The exploration of learning algorithms in the presence of noisy labels has primarily been dominated by synthetic noise models due to their clean mathematical structures, facilitating rigorous statistical analyses. However, these synthetic models have proven inadequate for capturing the complexity and variability present in real-world noisy label scenarios. This paper revisits learning with noisy labels by introducing new benchmark datasets, CIFAR-10N and CIFAR-100N, which seek to illuminate the landscape of real-world label noise. These datasets, enriched with human annotation from Amazon Mechanical Turk, are positioned to evaluate and further develop methods that handle noisy labels more effectively.

Key Contributions

  1. Introduction of CIFAR-N Benchmarks: The authors present two benchmark datasets, CIFAR-10N and CIFAR-100N, collectively termed CIFAR-N, incorporated with human-annotated noisy labels.
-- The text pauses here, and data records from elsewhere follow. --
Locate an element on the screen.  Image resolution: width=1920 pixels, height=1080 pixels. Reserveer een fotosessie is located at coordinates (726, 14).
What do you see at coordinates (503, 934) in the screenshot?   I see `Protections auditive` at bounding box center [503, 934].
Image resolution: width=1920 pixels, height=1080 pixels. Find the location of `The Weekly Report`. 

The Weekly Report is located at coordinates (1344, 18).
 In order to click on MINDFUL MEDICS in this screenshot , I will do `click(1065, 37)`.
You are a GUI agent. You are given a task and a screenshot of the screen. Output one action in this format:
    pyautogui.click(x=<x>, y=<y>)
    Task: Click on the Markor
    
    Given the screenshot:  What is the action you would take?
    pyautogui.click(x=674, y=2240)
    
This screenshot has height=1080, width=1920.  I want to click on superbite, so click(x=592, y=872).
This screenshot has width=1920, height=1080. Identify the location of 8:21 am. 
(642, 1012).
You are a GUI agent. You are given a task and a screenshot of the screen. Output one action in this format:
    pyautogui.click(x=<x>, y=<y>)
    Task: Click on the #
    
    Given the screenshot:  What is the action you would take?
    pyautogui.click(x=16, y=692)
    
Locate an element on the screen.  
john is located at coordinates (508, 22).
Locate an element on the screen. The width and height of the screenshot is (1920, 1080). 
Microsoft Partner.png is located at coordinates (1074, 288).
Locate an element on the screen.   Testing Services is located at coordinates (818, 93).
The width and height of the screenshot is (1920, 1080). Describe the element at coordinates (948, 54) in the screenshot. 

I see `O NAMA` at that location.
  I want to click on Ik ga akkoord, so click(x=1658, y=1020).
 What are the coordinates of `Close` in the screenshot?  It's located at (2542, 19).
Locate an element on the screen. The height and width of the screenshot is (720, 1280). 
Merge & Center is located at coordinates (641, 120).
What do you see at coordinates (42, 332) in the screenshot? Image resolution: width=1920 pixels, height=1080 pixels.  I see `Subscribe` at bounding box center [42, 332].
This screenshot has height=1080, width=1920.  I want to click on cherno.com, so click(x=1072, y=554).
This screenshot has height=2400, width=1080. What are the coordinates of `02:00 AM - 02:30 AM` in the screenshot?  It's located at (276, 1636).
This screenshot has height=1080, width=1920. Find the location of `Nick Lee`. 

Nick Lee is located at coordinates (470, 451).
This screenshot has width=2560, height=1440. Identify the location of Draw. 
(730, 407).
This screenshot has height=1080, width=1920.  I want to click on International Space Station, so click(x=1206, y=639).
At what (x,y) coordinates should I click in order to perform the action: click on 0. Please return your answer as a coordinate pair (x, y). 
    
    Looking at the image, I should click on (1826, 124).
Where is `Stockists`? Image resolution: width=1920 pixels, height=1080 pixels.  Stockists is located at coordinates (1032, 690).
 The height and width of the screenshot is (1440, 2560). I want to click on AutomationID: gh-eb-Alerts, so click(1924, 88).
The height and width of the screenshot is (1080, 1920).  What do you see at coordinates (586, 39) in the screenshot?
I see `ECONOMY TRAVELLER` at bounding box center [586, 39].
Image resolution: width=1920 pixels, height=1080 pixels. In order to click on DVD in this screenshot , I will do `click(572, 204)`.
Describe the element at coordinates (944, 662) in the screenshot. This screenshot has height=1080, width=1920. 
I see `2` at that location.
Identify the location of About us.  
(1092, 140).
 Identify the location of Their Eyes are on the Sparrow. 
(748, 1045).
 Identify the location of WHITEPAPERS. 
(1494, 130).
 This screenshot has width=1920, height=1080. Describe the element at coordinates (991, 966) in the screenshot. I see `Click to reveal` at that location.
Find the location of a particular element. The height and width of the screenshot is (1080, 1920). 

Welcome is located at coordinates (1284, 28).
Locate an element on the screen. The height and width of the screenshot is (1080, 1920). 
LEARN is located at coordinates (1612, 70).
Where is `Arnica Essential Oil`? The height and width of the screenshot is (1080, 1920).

These datasets emerge as essential tools for understanding instance-dependent label noise, diverging from the class-dependent assumptions in synthetic noise models.
  2. Real-World Noise Patterns: The paper finds that real-world noisy labels, gathered from human annotations, typically follow instance-dependent patterns, contrasting the classical class-dependent patterns of synthetic noise. It is noted that noisy labels more frequently flip to labels of similar features, highlighting a nuanced, localized noise dependency.
  3. The Complexity of Human Annotation Noise: A significant observation is the feature-dependent nature of noise transitions. This realization prompts a reevaluation of traditional noise modeling, as real-world annotations exhibit intricate dependency on individual instances, contrary to synthetic model assumptions.
  4. Performance Evaluation of Robust Methods: By benchmarking a range of existing methods against the CIFAR-N datasets, the paper showcases the disparity in performance when these methods are confronted with real-world noise versus synthetic noise. This reveals the crucial need for algorithms that can endure the challenges posed by human annotation noise.

Implications and Future Directions

Practical Implications

  • Enhancing Noise-Resilient Models: The introduction of CIFAR-N provides a definitive platform for developing and training models that must adapt to real-world label noise. This is particularly relevant for applications where obtaining large-scale, perfectly labeled data is impractical.
  • Algorithm Benchmarking: Establishing a standard benchmarking procedure with CIFAR-N promises fair and comprehensive evaluations of different noise handling algorithms without the exaggeration of scale and computational inequality, which plagues current large-scale datasets.

Theoretical Implications

  • Rethinking Noise Models: The findings advocate for a paradigm shift in noise modeling—from uniformly applied synthetic noise to more complex, nuanced models reflecting human annotations. This shift is essential for accurately assessing algorithmic robustness in practical scenarios.
  • Statistical Assumptions: New statistical frameworks may need to be devised to incorporate the feature-dependent noise observed in human annotations. Such frameworks could redefine theoretical approaches to learning in noisy environments.

Speculative Future Directions

  • Future models might leverage more sophisticated methods of distinguishing between noise patterns across different annotation interfaces and contributors, potentially incorporating machine learning techniques for better noise filtering and correction.
  • Continued investigation into multi-label learning contexts, as well as the real-world implications of annotator disagreements and inaccuracies, could yield significant advances in both theory and practice.

In conclusion, the exploration introduced through this paper represents a pivotal step towards bridging the gap between theoretical efficacy and practical applicability in learning with noisy labels. The CIFAR-N datasets aim to motivate future research into more realistic noise models, fostering robust machine learning methods equipped to handle the intricacies of real-world data.